PMLL11: fundo imobiliário lucra R$ 10,4 milhões e divulga atualizações da carteira
O fundo imobiliário PMLL11 registrou resultado distribuível de R$ 10,429 milhões em abril. O desempenho mensal veio a partir de receitas totais de R$ 12,376 milhões, enquanto as despesas do período somaram R$ 1,947 milhão.
Em termos por cota, a receita do mês correspondeu a R$ 0,89, com resultado distribuível de R$ 0,75 por cota. Segundo os dados divulgados, o resultado não teve impacto de efeitos não recorrentes.
A distribuição de dividendos do PMLL11 foi de R$ 1,00 por cota, paga em 15 de abril, em linha com o guidance indicado pela gestão para o primeiro semestre de 2026.
O dividend yield anualizado, considerando o intervalo entre maio de 2025 e abril de 2026, ficou em 10,3% sobre a cota patrimonial e em 10,9% sobre a cota de fechamento.
A estrutura do FII PMLL11 também conta com alavancagem de 10,3%, contratada com o objetivo de viabilizar o crescimento da carteira sem pressionar a estrutura de capital do fundo.
Veja como é formada a carteira do PMLL11
No portfólio, o fundo reúne 14 ativos, com diversificação por localização geográfica e por administradoras de shoppings.

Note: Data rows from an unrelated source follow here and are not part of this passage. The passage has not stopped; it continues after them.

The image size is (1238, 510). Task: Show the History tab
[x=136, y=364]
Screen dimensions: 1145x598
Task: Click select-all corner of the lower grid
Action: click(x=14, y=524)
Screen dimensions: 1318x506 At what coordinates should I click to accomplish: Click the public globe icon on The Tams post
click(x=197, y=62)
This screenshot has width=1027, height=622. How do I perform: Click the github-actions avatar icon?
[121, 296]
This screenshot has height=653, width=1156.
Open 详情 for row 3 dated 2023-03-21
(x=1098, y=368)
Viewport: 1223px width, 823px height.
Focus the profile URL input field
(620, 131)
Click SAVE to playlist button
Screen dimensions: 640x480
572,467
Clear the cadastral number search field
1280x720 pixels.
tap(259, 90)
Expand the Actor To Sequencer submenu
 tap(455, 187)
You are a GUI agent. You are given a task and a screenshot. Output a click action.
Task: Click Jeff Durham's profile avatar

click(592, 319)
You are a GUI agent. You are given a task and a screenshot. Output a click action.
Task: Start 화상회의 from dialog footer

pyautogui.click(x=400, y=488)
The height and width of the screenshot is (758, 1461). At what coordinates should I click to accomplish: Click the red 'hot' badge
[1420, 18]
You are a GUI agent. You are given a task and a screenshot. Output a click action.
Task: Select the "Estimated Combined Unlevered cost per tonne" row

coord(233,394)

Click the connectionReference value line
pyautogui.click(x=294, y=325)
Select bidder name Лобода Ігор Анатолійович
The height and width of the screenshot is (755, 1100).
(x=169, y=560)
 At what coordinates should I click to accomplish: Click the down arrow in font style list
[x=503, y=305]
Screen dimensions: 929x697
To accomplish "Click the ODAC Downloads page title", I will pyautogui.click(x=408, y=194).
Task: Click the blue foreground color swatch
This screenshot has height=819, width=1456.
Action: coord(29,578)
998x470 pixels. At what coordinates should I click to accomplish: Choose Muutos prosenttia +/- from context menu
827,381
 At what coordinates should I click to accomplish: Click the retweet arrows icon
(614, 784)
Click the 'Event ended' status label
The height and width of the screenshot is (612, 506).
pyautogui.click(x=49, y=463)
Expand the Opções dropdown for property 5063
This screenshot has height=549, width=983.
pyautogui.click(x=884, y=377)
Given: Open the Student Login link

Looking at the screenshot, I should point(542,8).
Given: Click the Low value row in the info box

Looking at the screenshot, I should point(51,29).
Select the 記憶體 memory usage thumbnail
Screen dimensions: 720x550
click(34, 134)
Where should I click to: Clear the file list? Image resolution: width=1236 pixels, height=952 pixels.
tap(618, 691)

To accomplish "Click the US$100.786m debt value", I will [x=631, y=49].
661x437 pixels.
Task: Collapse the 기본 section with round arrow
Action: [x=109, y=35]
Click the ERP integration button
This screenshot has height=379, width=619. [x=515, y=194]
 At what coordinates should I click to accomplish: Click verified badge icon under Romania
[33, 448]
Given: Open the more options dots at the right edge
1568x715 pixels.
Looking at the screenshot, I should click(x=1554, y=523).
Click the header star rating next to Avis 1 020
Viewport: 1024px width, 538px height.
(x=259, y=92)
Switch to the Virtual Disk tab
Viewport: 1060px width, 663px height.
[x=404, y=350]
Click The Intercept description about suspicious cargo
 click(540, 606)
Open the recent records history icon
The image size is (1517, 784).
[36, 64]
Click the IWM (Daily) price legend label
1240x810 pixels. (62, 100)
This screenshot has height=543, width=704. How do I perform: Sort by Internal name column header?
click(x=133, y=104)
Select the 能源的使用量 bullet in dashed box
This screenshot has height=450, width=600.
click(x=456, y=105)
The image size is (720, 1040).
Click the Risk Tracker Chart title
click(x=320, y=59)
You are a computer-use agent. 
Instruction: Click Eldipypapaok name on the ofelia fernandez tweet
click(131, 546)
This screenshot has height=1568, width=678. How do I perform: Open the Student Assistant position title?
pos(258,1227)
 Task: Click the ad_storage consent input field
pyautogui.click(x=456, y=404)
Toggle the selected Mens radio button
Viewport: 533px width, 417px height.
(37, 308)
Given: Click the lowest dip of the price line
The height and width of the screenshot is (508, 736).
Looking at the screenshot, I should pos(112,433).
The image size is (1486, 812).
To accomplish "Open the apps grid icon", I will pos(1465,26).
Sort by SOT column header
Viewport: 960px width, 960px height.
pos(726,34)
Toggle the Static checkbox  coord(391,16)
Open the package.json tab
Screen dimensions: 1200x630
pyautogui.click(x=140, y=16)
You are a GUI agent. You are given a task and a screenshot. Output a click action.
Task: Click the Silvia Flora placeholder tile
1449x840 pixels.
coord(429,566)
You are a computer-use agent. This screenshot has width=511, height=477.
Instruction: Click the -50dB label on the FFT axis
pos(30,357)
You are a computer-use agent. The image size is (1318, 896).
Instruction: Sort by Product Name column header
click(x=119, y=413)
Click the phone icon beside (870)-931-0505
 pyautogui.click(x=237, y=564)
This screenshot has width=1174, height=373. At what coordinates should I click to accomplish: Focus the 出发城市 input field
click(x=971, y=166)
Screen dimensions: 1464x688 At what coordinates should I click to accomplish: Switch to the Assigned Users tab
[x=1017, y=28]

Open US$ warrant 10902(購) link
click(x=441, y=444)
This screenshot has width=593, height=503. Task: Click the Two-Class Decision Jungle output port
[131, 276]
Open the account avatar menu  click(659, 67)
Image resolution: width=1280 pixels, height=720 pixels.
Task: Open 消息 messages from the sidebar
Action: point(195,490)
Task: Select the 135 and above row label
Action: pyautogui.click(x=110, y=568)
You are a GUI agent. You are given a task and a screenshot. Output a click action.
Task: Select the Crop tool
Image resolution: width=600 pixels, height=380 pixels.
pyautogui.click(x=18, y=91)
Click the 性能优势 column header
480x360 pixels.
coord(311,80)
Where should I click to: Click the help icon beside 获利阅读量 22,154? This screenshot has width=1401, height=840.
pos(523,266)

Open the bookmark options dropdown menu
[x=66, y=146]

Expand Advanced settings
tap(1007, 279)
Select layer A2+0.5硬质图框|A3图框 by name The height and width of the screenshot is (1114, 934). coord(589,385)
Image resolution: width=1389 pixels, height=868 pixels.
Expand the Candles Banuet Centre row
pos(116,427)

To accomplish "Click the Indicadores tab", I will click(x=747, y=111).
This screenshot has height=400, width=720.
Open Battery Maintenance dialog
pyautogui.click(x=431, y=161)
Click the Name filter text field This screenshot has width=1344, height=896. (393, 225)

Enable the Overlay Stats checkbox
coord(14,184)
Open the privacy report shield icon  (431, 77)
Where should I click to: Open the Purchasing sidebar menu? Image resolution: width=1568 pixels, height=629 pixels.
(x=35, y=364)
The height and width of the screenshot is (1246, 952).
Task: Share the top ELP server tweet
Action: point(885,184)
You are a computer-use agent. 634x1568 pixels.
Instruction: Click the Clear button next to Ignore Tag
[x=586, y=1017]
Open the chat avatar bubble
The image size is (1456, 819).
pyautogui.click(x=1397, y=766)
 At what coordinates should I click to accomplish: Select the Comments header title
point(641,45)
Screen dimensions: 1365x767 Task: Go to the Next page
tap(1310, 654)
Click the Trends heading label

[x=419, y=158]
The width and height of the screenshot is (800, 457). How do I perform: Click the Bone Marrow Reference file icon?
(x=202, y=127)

A estratégia é concentrada, em sua maior parte, em participações minoritárias em empreendimentos considerados dominantes em seus mercados.
Entre os destaques da carteira está a posição de R$ 144 milhões no Barra Malls FII. O veículo tem o fundo imobiliário PMLL11 como único cotista e detém o controle do Rio2 Shopping e do Península Open Mall.
Os principais ativos na composição do valor patrimonial são Maceió Shopping, com participação de 14,8%, Madureira Shopping, com 14,0%, Rio Anil Shopping, com 9,5%, Shopping Park Lagos, com 8,9%, e Boulevard Shopping Feira, com 8,3%.
Quando a análise considera a geração de NOI, os maiores pesos ficam com Maceió Shopping, responsável por 13,4%, Madureira Shopping, com 12,7%, e Shopping Park Lagos, com 10,7%.
Os demais empreendimentos aparecem distribuídos de maneira relativamente equilibrada na composição do indicador.
Nos dados operacionais, referentes a março, as vendas totais da carteira alcançaram R$ 1.449 por metro quadrado. O valor representa avanço de 9,7% em relação ao mesmo mês de 2025. No acumulado de 2026, a alta frente ao ano anterior foi de 7,0%.
Ao ajustar os números pela participação atualmente detida pelo fundo PMLL11 em cada ativo, as vendas por metro quadrado cresceram 7,0% na comparação mensal e 4,1% no acumulado do ano.